1. Tête de pompe comportant une plaque principale en forme de disque (10), une lame (20)
liée à la plaque principale (10), et une plaque latérale (30) ayant un accès de succion,
un trou de bossage (12) formé dans une partie centrale de la plaque principale (10)
pour fixer un bossage, qui coopère avec un arbre de pompe, au trou de bossage (12),
caractérisée en ce que :
une partie de marche (14) est formée autour du trou de bossage (12) qui est formé
dans la plaque principale (10) par étirage, la partie de marche (14) constituant un
moyen pour former un intervalle (d) de sorte que, quand une pluralité de plaques principales
(10) sont empilées les unes sur les autres, l'intervalle (d) est formé simplement
en contactant les parties de marche (14) de plaques principales adjacentes (10) les
unes aux autres pour empêcher ainsi les plaques principales adjacentes (10) de coller
les unes aux autres ; et
la partie de marche (14) a une surface avant inclinée et une surface arrière inclinée,
l'angle de la surface arrière inclinée étant plus petit que l'angle de la surface
avant inclinée.
2. Tête de pompe selon la revendication 1, caractérisée en ce que l'intervalle (d) est choisi pour être dans une plage de 0,3 à 0,4 mm.

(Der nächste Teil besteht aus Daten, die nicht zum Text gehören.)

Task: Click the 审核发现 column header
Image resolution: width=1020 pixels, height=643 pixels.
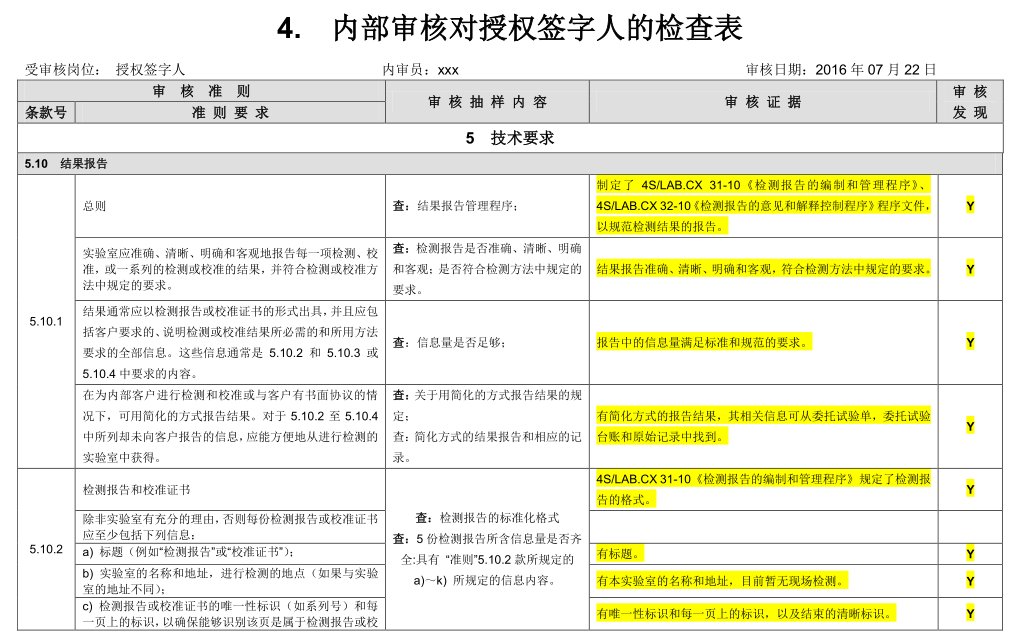Action: point(970,102)
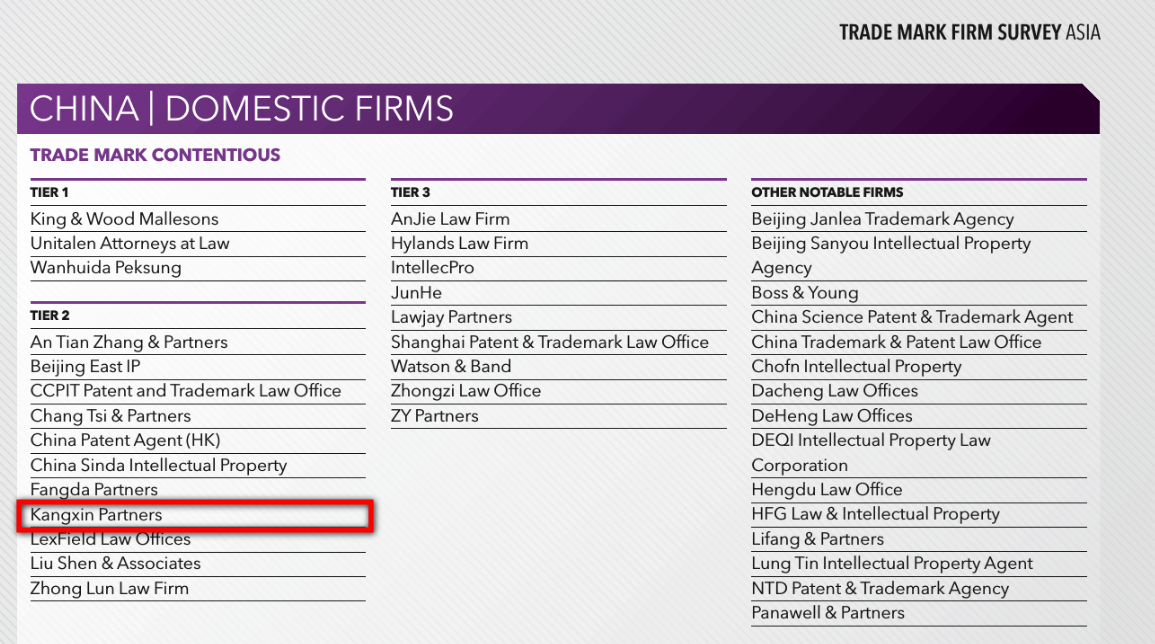1155x644 pixels.
Task: Click the CHINA | DOMESTIC FIRMS banner
Action: coord(558,108)
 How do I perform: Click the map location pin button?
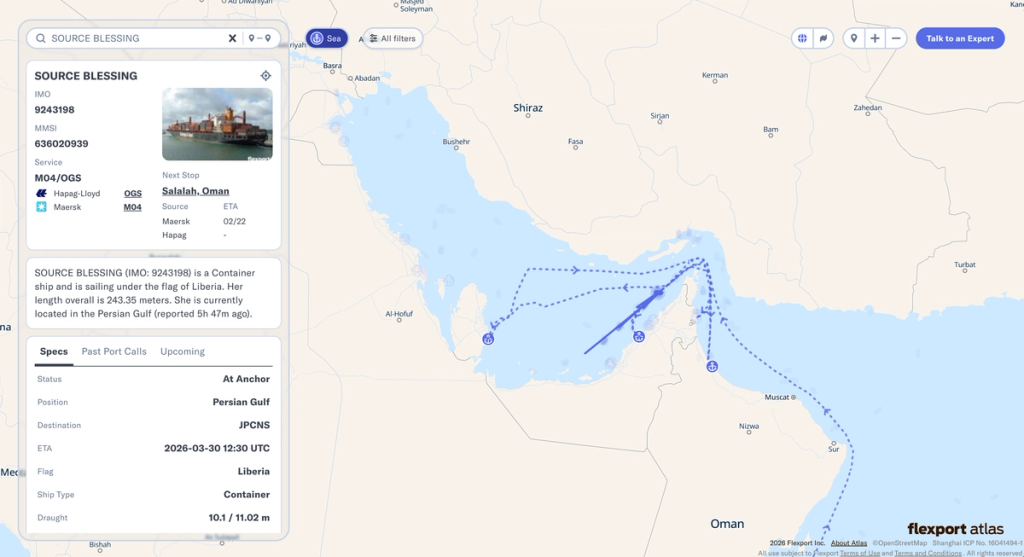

3. Tête de pompe selon la revendication 1 ou 2, caractérisée en ce que la plaque principale (10) est une pièce unique de métal moulé.
4. Tête de pompe selon l'une quelconque des revendications 1 à 3, caractérisée en ce qu'une partie d'extrémité radialement interne de la lame (20) qui est liée à la plaque
principale (10) est arrondie près d'une partie au niveau de laquelle la lame (20)
est liée à la plaque principale (10).
5. Pompe à plusieurs étages caractérisée en ce qu'elle comprend une pluralité de boîtiers intermédiaires (42), des têtes de pompe (1)
selon l'une quelconque des revendications 1 à 4 logées dans des boîtiers intermédiaires
respectifs (42) et un arbre principal (43) pour porter les têtes de pompe (1).